The Speaker of Parliament, Alban Bagbin, has cautioned Members of Parliament that their immunity as contained in Articles 117 and 118 of the Constitution is not absolute.
He said the Constitution allows the courts to serve court processes on MPs who are not attending to the business of the House.
In a formal communication to MPs Wednesday, the former Nadowli Kaleo legislator disclosed that it has come to his attention that some MPs during recess, when they were not engaged in business of the House, evaded attempts by court officials to serve processes on them.
He said that should not be the case and is calling for mutual respect between the legislature and the judiciary.
Mr Bagbin also expressed concern there have been incidents when court processes have been served on some MPs when they were engaged in the business of Parliament without recourse to the Speaker which should not be the case.
He went on to lay out an 11-point guideline he said was developed in collaboration with the Judiciary to guide how parliamentarians can be brought before courts.
As it stands right now, MPs cannot be served with processes when parliament is in session without recourse to the Speaker.

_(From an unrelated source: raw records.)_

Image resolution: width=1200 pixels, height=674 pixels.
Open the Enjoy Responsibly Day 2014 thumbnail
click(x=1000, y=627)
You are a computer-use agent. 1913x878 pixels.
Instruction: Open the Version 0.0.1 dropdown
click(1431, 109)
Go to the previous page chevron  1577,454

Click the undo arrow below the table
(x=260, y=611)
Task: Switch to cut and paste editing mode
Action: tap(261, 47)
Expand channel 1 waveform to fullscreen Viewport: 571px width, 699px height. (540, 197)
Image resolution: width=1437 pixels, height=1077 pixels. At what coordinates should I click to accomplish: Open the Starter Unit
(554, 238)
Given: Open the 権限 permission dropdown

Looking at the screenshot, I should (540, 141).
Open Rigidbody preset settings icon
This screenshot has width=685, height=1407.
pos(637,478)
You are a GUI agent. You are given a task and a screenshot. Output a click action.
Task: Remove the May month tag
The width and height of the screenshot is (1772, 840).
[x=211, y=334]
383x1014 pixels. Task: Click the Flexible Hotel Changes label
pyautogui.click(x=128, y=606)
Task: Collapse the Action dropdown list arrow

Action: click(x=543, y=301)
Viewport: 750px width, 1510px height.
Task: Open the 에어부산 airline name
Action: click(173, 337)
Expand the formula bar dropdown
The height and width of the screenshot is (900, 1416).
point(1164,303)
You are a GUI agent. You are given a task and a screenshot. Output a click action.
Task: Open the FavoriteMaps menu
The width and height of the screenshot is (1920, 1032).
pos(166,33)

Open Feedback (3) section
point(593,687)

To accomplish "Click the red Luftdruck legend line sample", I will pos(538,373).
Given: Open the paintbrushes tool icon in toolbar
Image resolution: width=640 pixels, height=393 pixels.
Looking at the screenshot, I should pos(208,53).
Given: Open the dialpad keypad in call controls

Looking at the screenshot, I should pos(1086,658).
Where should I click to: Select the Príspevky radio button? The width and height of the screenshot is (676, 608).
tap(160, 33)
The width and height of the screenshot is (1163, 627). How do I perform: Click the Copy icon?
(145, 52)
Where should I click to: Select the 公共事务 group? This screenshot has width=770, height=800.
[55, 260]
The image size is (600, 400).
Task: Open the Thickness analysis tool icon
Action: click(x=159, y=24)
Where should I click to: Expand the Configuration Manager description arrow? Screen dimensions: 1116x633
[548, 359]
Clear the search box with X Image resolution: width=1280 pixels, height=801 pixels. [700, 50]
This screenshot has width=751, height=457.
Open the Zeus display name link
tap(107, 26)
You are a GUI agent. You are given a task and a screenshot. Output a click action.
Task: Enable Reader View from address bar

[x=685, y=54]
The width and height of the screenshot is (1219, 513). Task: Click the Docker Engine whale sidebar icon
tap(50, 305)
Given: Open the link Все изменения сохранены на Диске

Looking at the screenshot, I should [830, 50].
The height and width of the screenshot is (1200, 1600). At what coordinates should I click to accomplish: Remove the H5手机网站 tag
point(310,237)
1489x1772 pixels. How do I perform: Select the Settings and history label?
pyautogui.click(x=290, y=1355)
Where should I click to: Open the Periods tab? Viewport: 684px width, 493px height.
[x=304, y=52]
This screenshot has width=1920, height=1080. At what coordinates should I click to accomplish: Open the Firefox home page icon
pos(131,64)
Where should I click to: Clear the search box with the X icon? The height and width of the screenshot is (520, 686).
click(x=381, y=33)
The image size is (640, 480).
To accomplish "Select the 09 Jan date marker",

But they cannot be served with court processes whilst within the precincts of Parliament without recourse to the Speaker.
They may, however, be served when Parliament is on recess but not within the precincts of Parliament.
MPs are to direct service of court processes to the Speaker if they are to being served when the House is on recess.
Where a member accepts service of a processes and has entered appearance, the member is said to have become a party and will thus not be covered by immunities provided under the constitution.